Easter in Ukraine
Easter is a widely celebrated religious holiday across Europe. Many countries have different traditions across the continent. Ukraine is no exception to this, as Easter in Ukraine is full of traditions which date back centuries. The main thing to note with regard to Easter in Ukraine is that it is determined inline with the Julian Calendar. This calendar means the Orthodox Christian Easter tends to take place later in the year. But, there are many other elements to Easter celebrations in Ukraine which make it an interesting and exciting holiday.
Traditional Easter in Ukraine
Easter in Ukraine is deemed a public holiday and means that many shops, museums and offices across the country close on Good Friday, Easter Sunday and the following Monday.
On Good Friday it is common to find that many traditionalists will refrain from eating meat and dairy. As this is the day which marks the crucifixion of Jesus in Christianity it is a sombre day and it is treated as a day of mourning. Churches will put up black drapes which are then removed on Easter Sunday by processions as they pass by. This removal of the black drapes is to symbolise Jesus’ rebirth.
On Easter Saturday, baskets of food are prepared and blessed at special ceremonies by priests. These baskets contain paska, a Ukrainian bread baked specially for Easter, meats, cheese and dyed ‘krashanky’ eggs. The baskets are prepared in the lead up to Easter weekend by families in the local area.
Easter Sunday itself is a day of huge celebration across Ukraine. Churches hold midnight mass, after which families will return home and some will begin dining on their blessed baskets before returning to sleep. Those who do decide to return to bed will start dining on their treats upon waking up. Tucking into the baskets symbolises the breaking of the Lenten fast.
Ukrainian Easter Eggs
While chocolate eggs may be synonymous with Easter across countries like the UK, you might be hard pushed to find one in Ukraine, particularly in smaller towns. However, Easter Eggs are still a large part of the celebration.
Decorating chicken eggs has been part of the Ukraine Easter tradition for centuries with two different styles being prominent. Pysanka and krashanky are different names for the dyeing of these eggs.
Pysanka are raw eggs with intricately designed patterns painted onto the shell. The pysanka comes from the Ukraine word писати which means ‘to write’. The level of details in the designs turns the eggs into small works of art. Many are hollowed after the design is complete via a small hole. Once drained, these eggs are often given as gifts to friends and relatives over the Easter period. Due to the amount of time they take to produce and the delicate nature of their design it is not uncommon to only find one or two in each household, with some opting to not create any at all.
Krashanky are a much more popular form of decorated eggs in the Ukraine.
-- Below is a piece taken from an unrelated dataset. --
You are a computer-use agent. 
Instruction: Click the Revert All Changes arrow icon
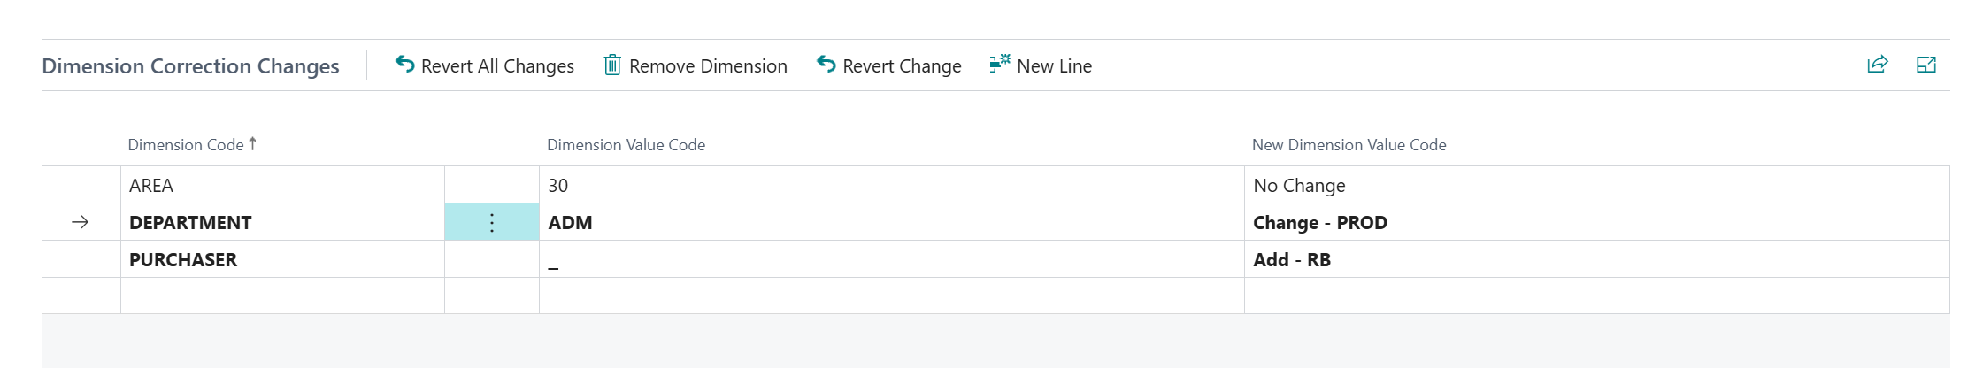(404, 65)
These are hard-boiled eggs, dyed with either natural or, in more recent years, artificial colourings. The main difference between Krashanky and Pysanka, other than their design process, is that Krashanky are blessed in the Easter Baskets and then eaten by the family on Easter Sunday.
Happy Easter In Ukrainian
As a heavily Orthodox Christian country, it is not strange to hear people greeting each other over the Easter weekend with Easter related greetings. While it may seem strange to those from the UK, it is very common in Ukraine.
Христос воскрес! [khrystos voskres] – Christ has risen!
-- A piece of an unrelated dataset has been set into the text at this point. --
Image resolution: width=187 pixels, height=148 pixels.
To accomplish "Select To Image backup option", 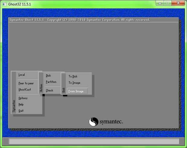I will [74, 83].
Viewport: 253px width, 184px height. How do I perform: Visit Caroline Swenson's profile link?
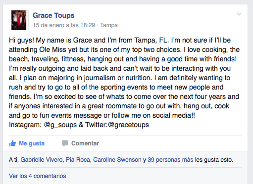tap(117, 160)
While this may seem slightly unusual as a greeting, you will hear it a lot over the course of Easter weekend in Ukraine. It is said by a person greeting someone for the first time over the weekend. The most common place to hear it will be in church during the Easter Sunday mass. There is one main response to this greeting which is key to remember.
Воістину воскрес! [voistynu voskres] – Indeed He has risen!
This is the only response suitable for Христос воскрес! and is returned by the entire congregation of a church during Easter mass.
You can also wish others a happy Easter in a less religious format. This would be more suitable for those visiting Ukraine who do not feel too strongly about religion but wish to remain respectful.
З Великоднем! [z velykodnem] – Happy Easter!
The above is a phrase which is more common to those in non-Orthodox Christian countries such as the UK. It remains respectful and will be pleasantly welcomed by those it is spoken to over the Easter weekend.